▶ **Set problem**:
Copy the entries below from the line with "The image size is (874, 700)." through the line with "(x=176, y=144)", both included, and omit the pictures from your copy.

▶ **The input**:

-*-

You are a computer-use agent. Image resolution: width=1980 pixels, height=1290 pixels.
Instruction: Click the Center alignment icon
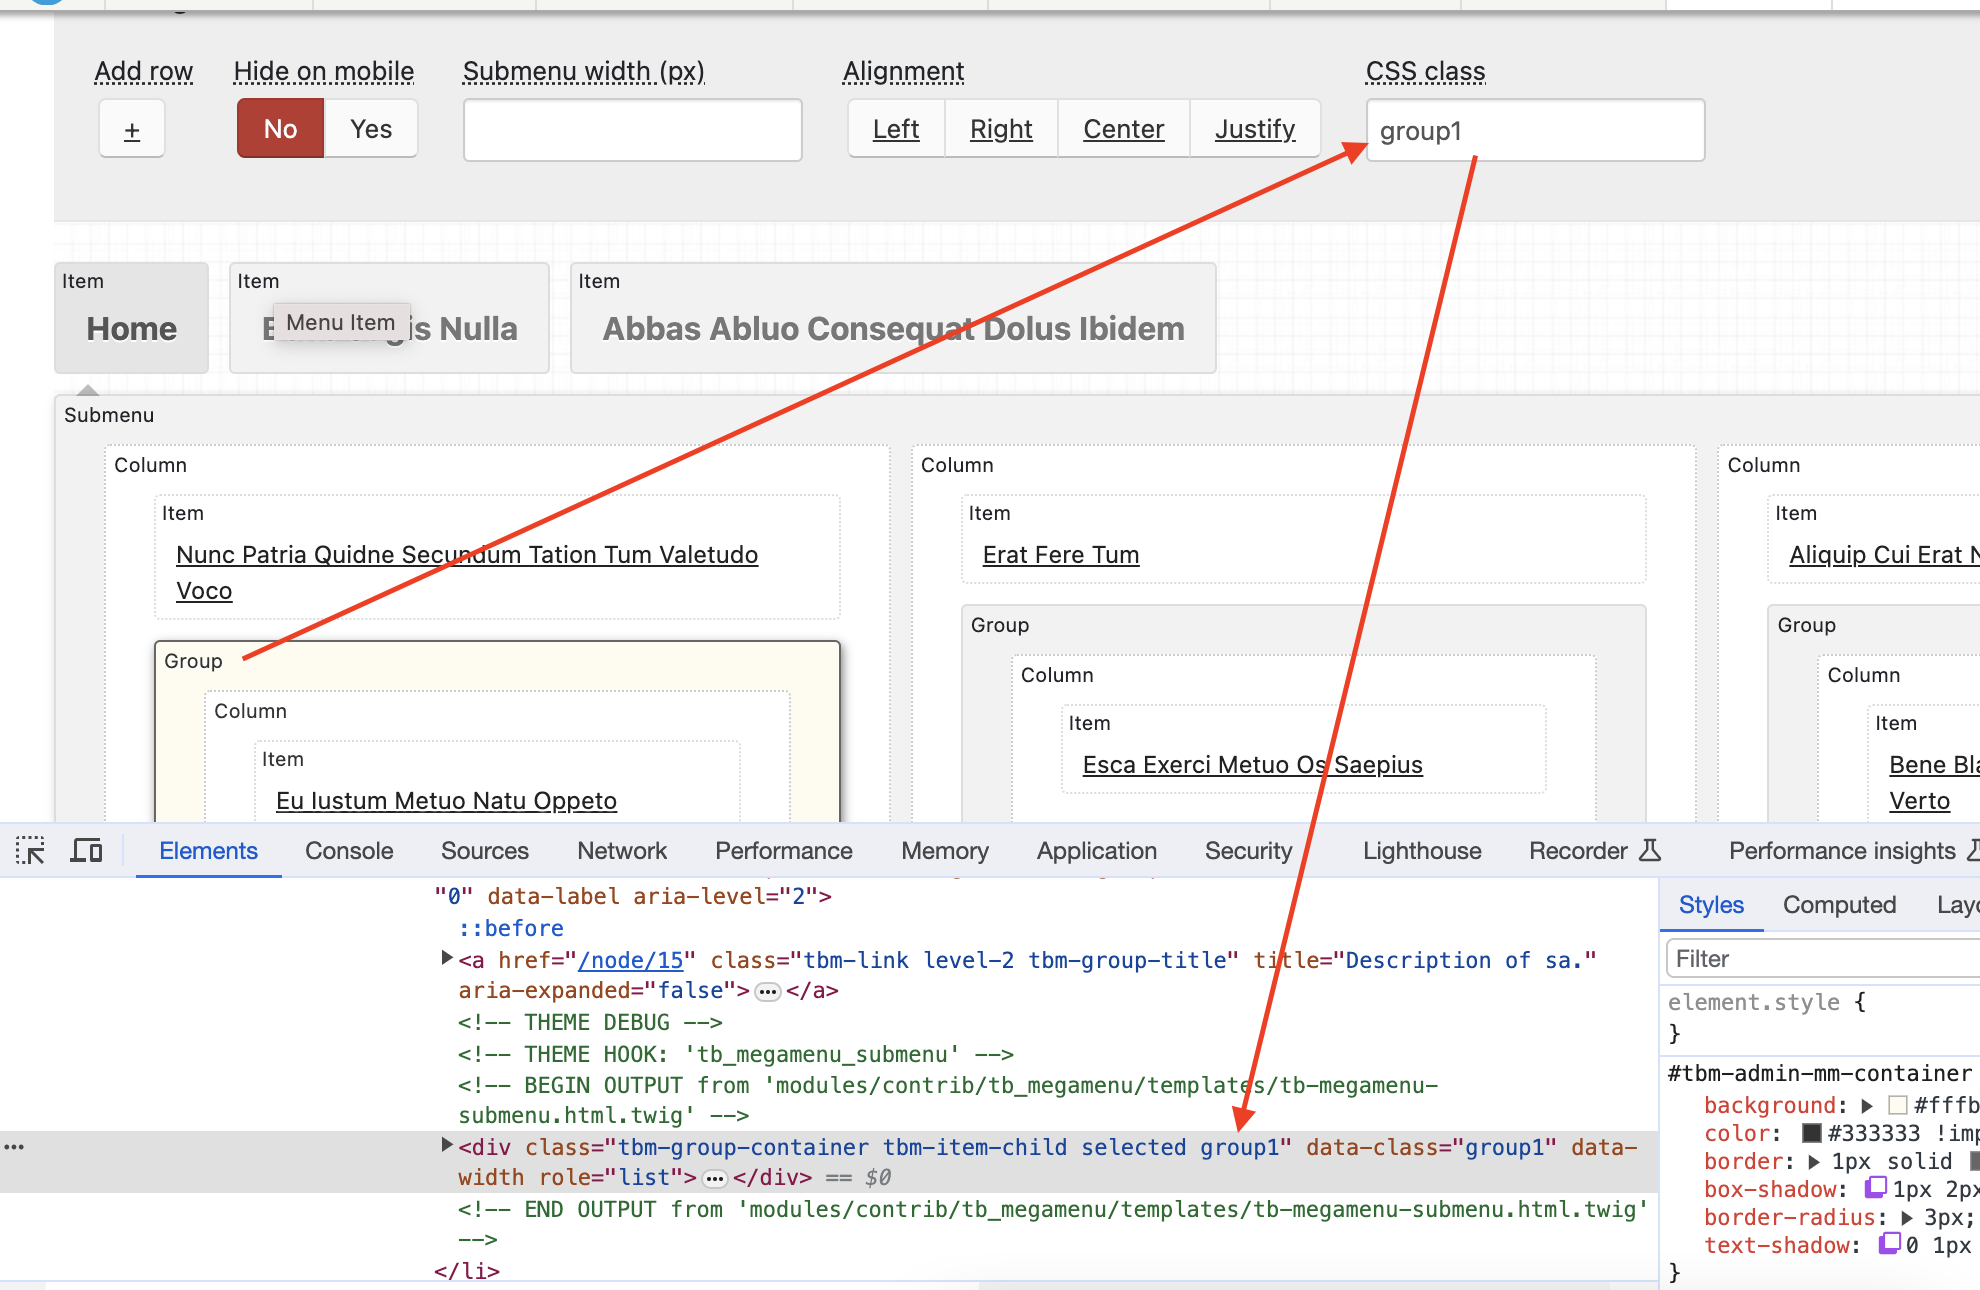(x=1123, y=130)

-*-

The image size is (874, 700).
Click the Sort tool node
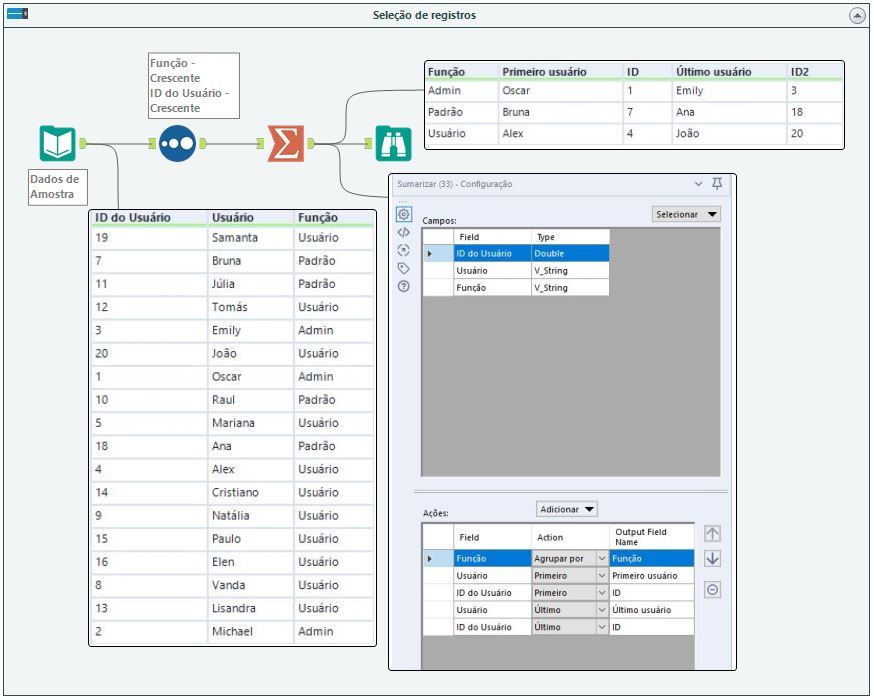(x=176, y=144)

-*-

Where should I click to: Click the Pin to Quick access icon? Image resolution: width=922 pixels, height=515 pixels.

-*-

▶ **Correct output**:
The image size is (874, 700).
Click the Sort tool node
(x=176, y=144)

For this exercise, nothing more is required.